Geçtiğimiz yıl bugün dünya tarihinin sıradışı olaylarından biri yaşanmış, başkanlık seçimini kaybeden Trump'ın taraftarları ABD Kongre Binası'na girmişlerdi. Olayların sonucunda 4 kişi de yaşamını yitirmişti. Ortaya çıkan görüntüler dünyada da uzun süre tartışılmıştı. Neticede bu protestolar Biden'ın başkanlık koltuğuna oturmasına engel olmadı, hatta Trump'ın, en azından bir süre, dünya gündeminden uzaklaştırılmasını bile sağladı.

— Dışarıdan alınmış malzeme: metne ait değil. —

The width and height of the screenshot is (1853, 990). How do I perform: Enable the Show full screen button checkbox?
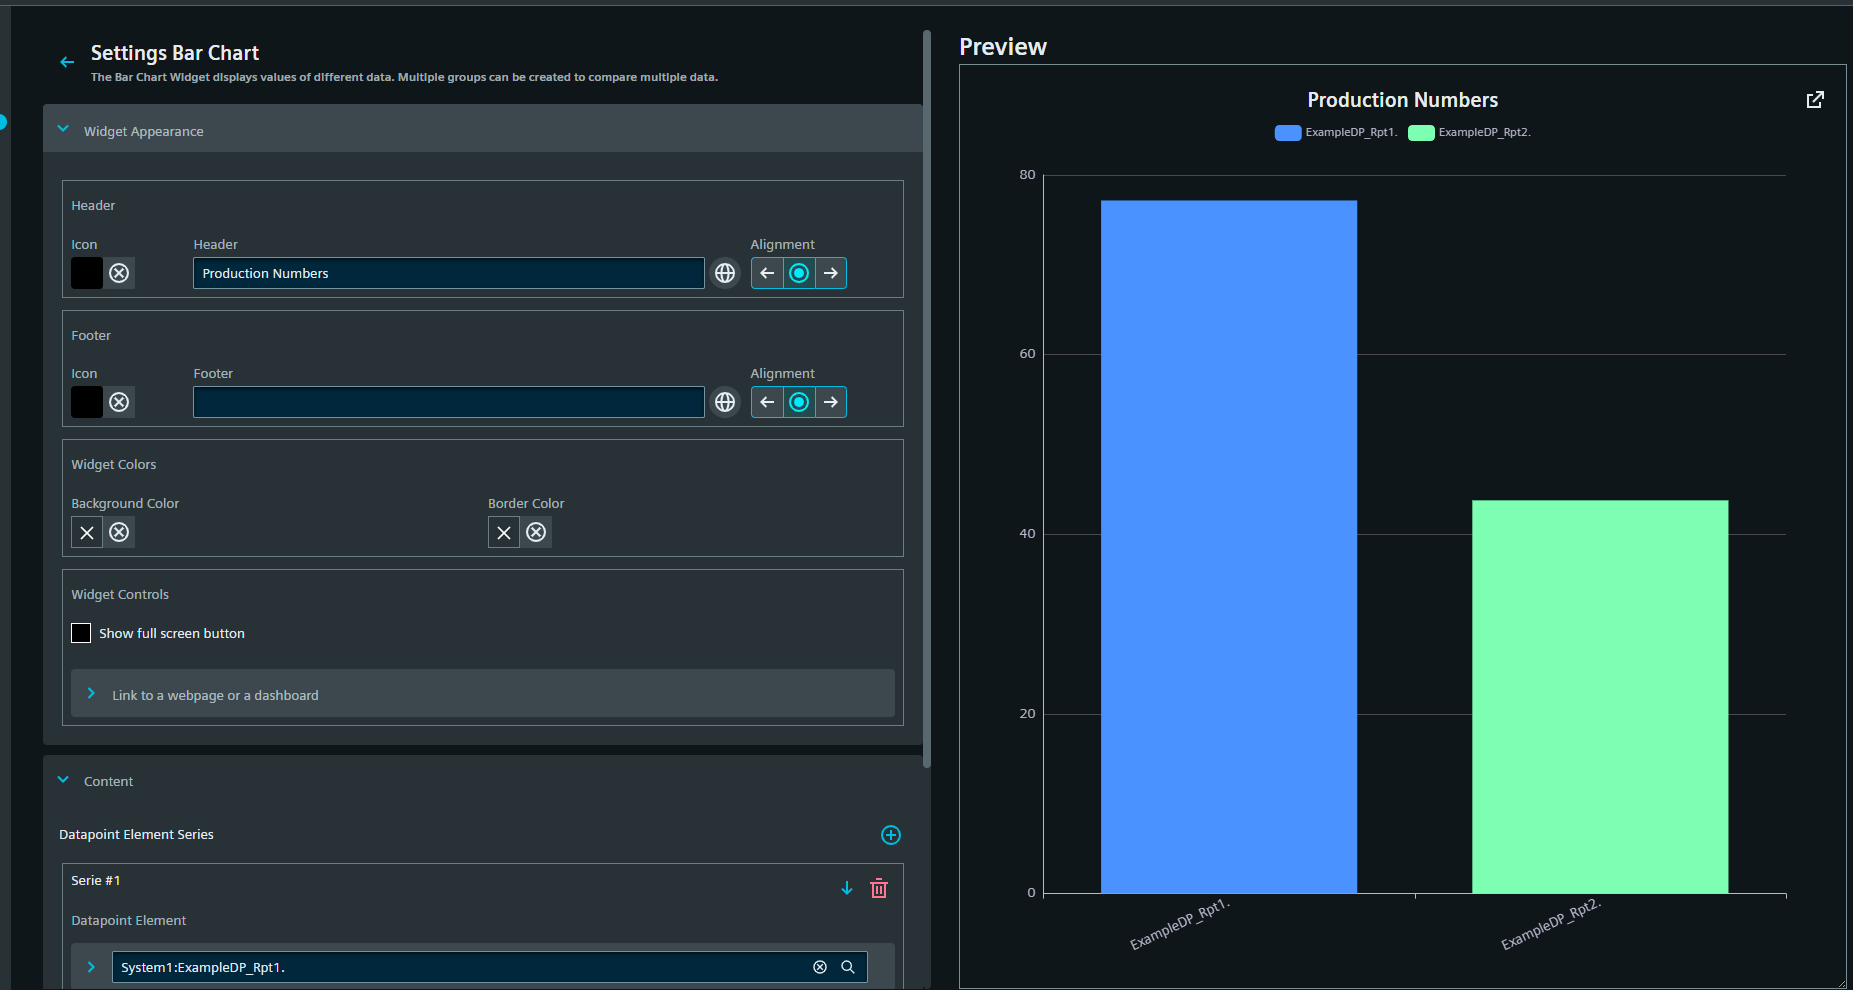coord(81,633)
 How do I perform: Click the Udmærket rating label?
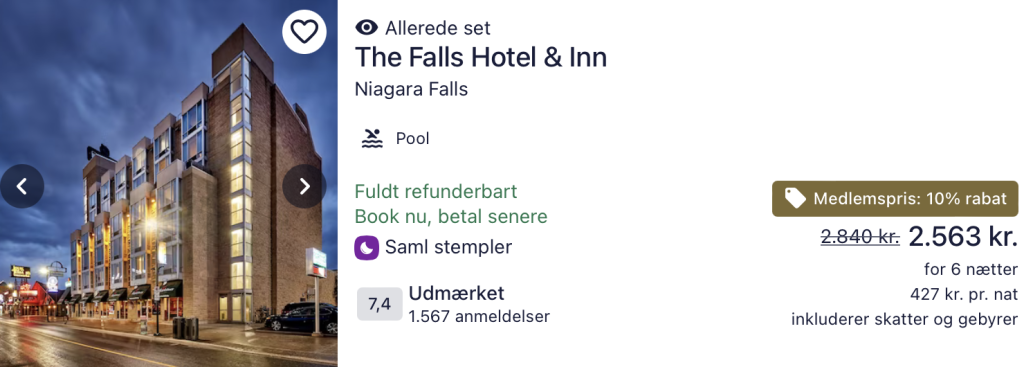456,293
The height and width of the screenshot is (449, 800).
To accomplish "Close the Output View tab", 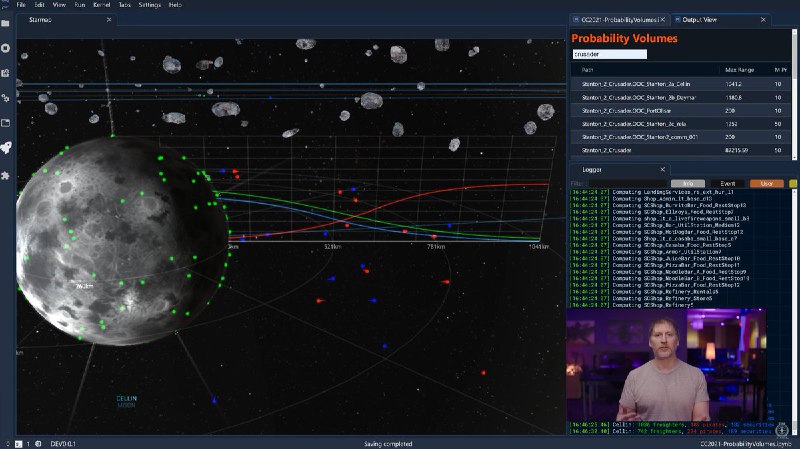I will coord(764,20).
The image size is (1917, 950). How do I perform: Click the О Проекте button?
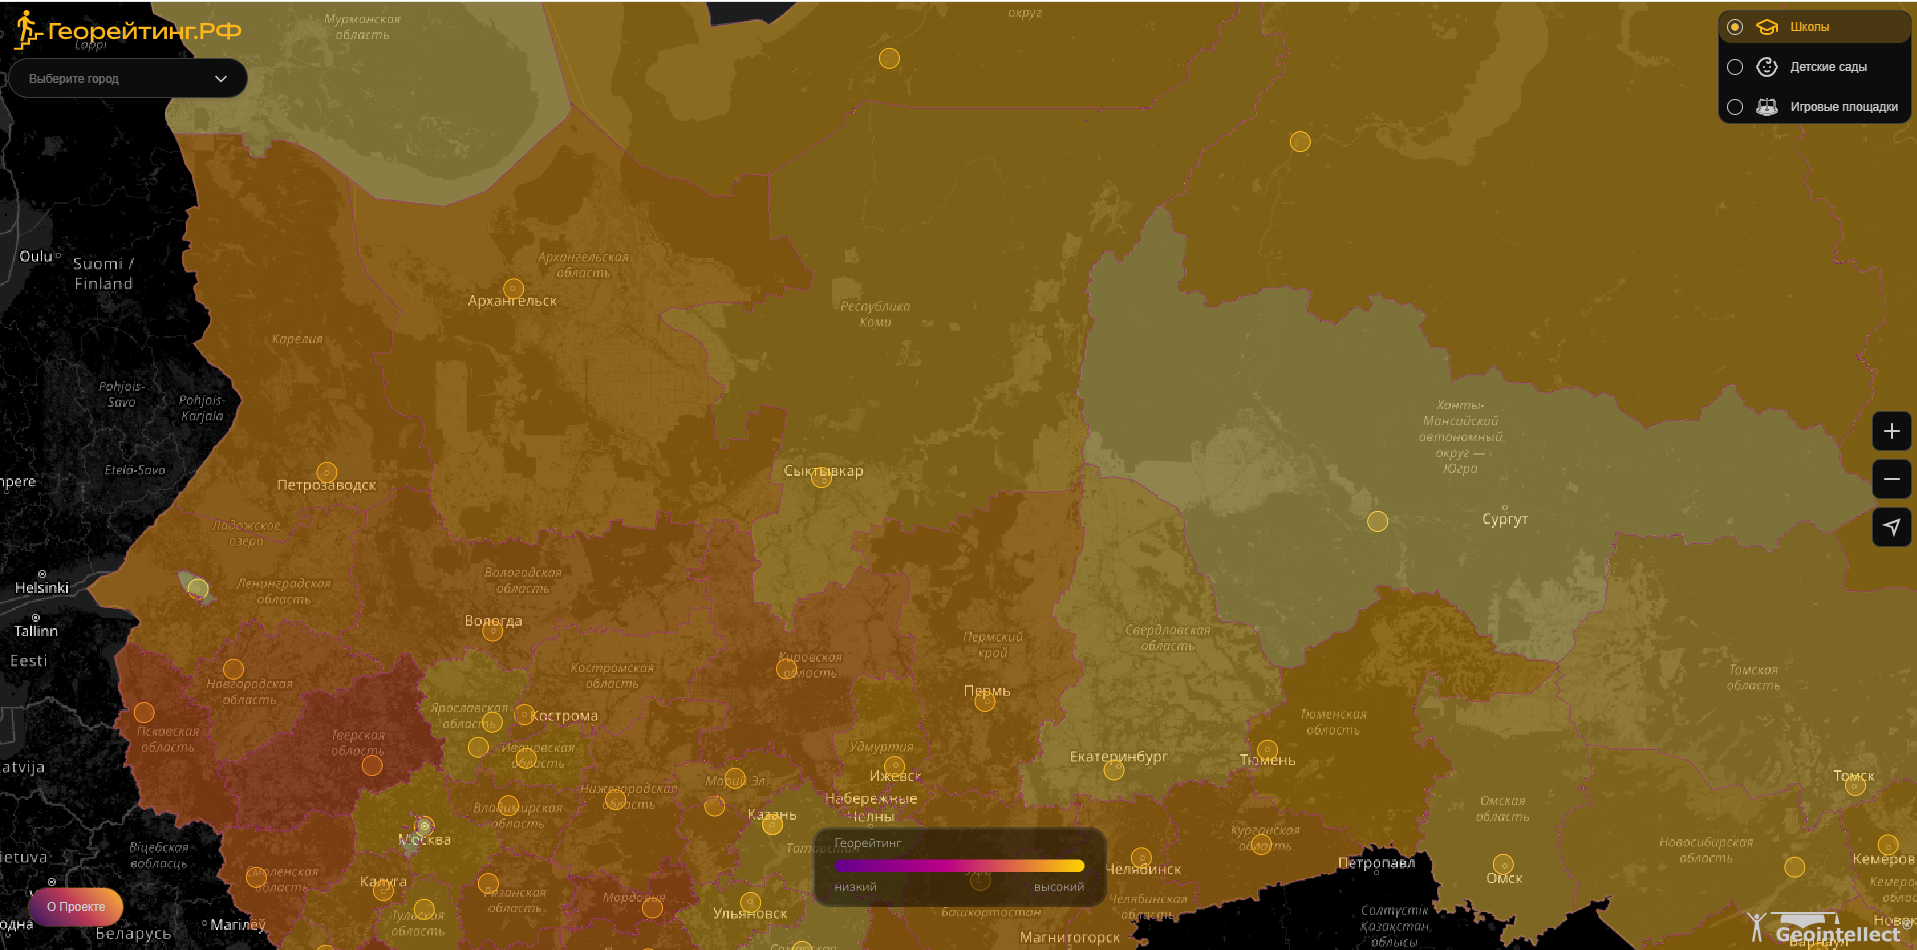pyautogui.click(x=76, y=907)
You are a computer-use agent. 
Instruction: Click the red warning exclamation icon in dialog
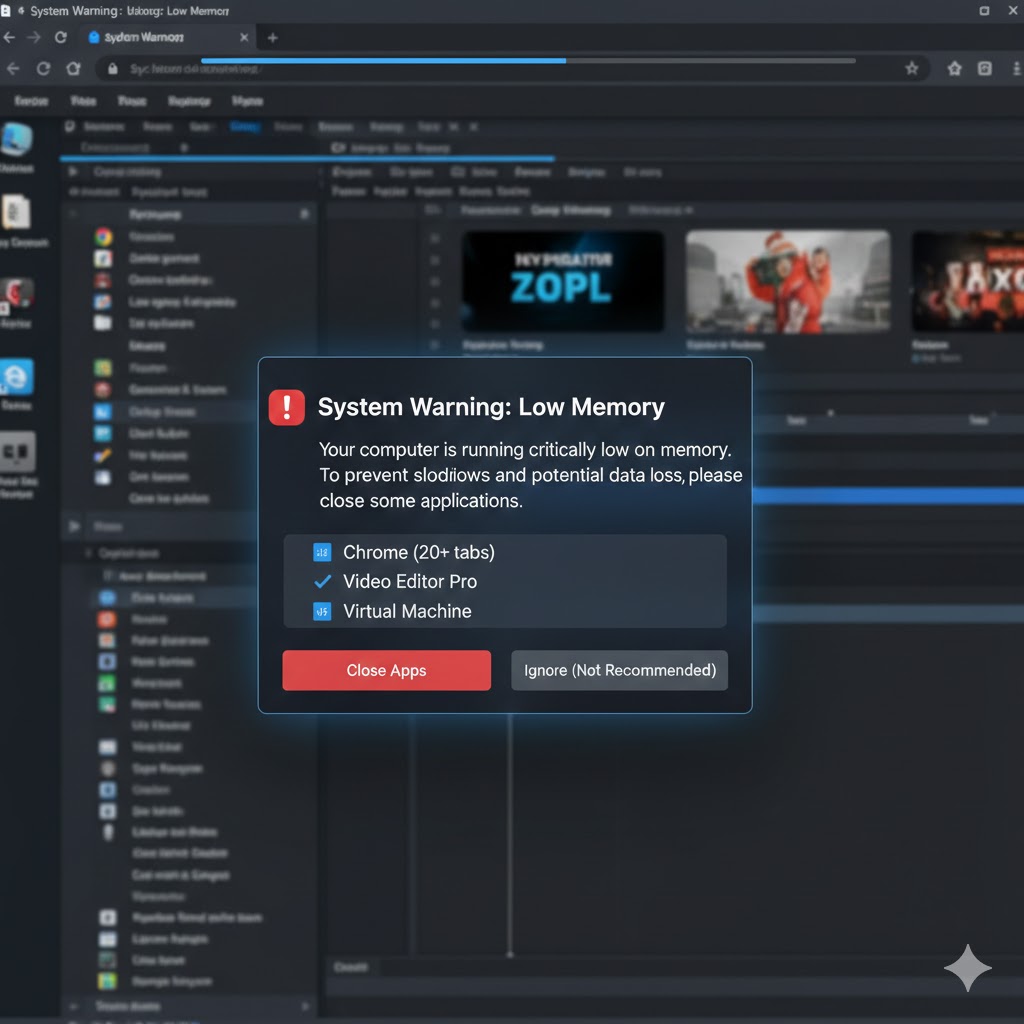287,407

ODTÜ Uluslararası İlişkiler Bölümü öğretim üyesi ve Dayanışma Meclisi üyesi Prof. Mustafa Türkeş sorularımıza verdiği yanıtlarda 6 Ocak'taki Kongre baskınının üzerinden bir yıl geçtikten sonra hem baskını hem de bu bir yıl içinde ABD siyasetinin güzergahını değerlendirdi. 

Siz bir yıl geriye dönüp bu olaya bakınca nasıl bir değerlendirme yapıyorsunuz?

Kongre Baskını adıyla tarihe geçen bu olay, esas itibarıyla ABD’de gerçekleşen seçimlerin biçimsel sorunları ve ABD demokrasisinin açmazlarını yansıttı. Şekil bakımından, şiddet içerdiği için Baskın’ın kabul edilmez olduğuna şüphe yok. Öte yandan, bu süreç ABD’de bulunan yönetim biçiminin nasıl bir toplumsal düzenin ürünü olduğunu da kristalize etti. Seçimlerin iki kademeli oluşu, eyaletler arası dengeyi gözeten bir anlayışı öncelemesi, ürettiği kongrenin (temsilciler meclisi ve senato) karmaşık gibi gözükse de oy verenlerin iradesini temsil etmekten uzak olduğunu dünyanın önüne serdi. Demokrasicilik oynamaya gerek yok; bu bir çeşit demokrasidir (çok sayıda farklı demokrasiden söz etmek mümkündür), demokrasinin ideal bir formu da yoktur. ABD demokrasisi öyle öykünülecek bir demokrasi olmadığı gibi, demokratik olduğunu söylemek de oldukça güçtür, zira sosyal güçlerin müzakere ve mücadele ettiği alanın hem çok dar hem de büyük ölçüde varlıklı sınıflara ayrılmış olduğu açıktır. Kısacası, farklı sosyal güçlerin, sınıfların özgürce ve rahatça mücadele ve müzakere edebileceği geniş bir alan bulunmadığı için demokratik olduğu tartışmalıdır. 6 Ocak Baskın’ı Amerikan demokrasisini açmazlarını dünyaya ifşa ettiği için Amerikan burjuvazisi çok tedirgin oldu. Trump’ın ne kadar anti-demokratik olduğuna dair çok sayıda görüntü piyasaya sürüldü. Bu, doğru fakat eksik bir tespitti; Biden yönetimi de aynı demokratik olmayan seçim, temsiliyet, başkanlık yapısına yaslanan bir düzenin temsilcisi olacaktı. Biden, ABD’nin “yetmez ama evet”çilerini temsil etmekten öteye geçmeyecekti. “Rol model” olması sorgulanacağı için dünyanın başka yerlerinde bulunan izleyicileri de şaşkına döndü. Asıl düş kırıklığı oralarda yaşandı. Biden yönetiminin “umut” olamayacağını geç de olsa anlamaya başladılar.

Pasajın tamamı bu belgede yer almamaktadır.